- Origin: London, England (The Chris Moyles Show)
- Genres: Folk music, comedy rock
- Years active: 2005 2007-2012
- Past members: Dave Vitty Dominic Byrne
- Website: folkfacebook.com

= Folk Face =

Folk Face were a comedy band formed in 2005 by BBC Radio 1 DJ Dave Vitty and BBC Newsreader Dominic Byrne. Mainly appearing on The Chris Moyles Show, they also appeared in person at the Glastonbury Festival and at several Radio 1 events. They mainly did cover versions in a tongue-in-cheek folk music style.

They appeared at the Glastonbury Festival in 2005, but disbanded soon after, only re-forming for a one-off on 20 June 2007 for The Chris Moyles Show to give away tickets for the Glastonbury Festival 2007.

Byrne played guitar for the band, however Vitty played different instruments, these being the bongos in 2005 and the nose flute in 2007.

They auditioned for Dave Grohl on 6 July 2007, while Grohl was in London for Live Earth, in the hope of securing a warm up slot at one of the Foo Fighters future gigs.
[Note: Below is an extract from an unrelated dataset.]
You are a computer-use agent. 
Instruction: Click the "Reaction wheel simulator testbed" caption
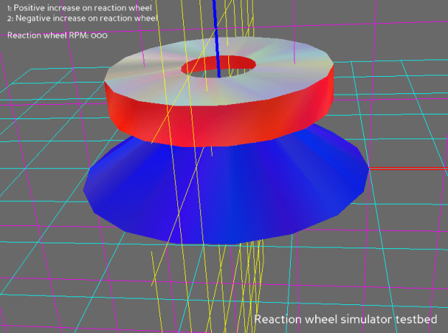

Grohl was reminded of this and asked to consider it while on air on Radio 1 on the 22 November 2007, however no confirmation of an offer for supporting the band, this time for the Radio 1 Foo Fighters Gig at Wembley on 7 June 2008, was made. Folk Face also played live on 15 February 2008, at Mote Park in Kent, when Radio 1 announced that their One Big Weekend would be coming from Maidstone, also playing the actual event on 10 May 2008. Folk Face were mistaken for band Scouting for Girls who also played live at the launch, in the BBC's in-house magazine Ariel.
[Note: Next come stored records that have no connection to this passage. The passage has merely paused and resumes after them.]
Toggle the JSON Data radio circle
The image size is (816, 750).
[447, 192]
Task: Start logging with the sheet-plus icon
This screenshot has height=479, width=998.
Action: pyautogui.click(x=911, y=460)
Folk Face auditioned for Sir Andrew Lloyd Webber, for a chance to represent the UK at the 2009 Eurovision Song Contest. Folk Face failed to impress Lloyd Webber, who commented that the lyrics could have upset Russia among other countries.

More recently, Folk Face played a song at the 2009 Big Weekend in Swindon, as part of the breakfast show team's set of song parodies. They also toured the UK for the first time through August and September 2010.

On 11 April 2011, they announced on The Chris Moyles Show that Folk Face would play Glastonbury Festival 2011.

On 10 January 2013 Dominic Byrne tweeted that it was a "sad day today with the news that Folkface are no more." However, he did state that there was the possibility that the band could re-form for a farewell show in the summer.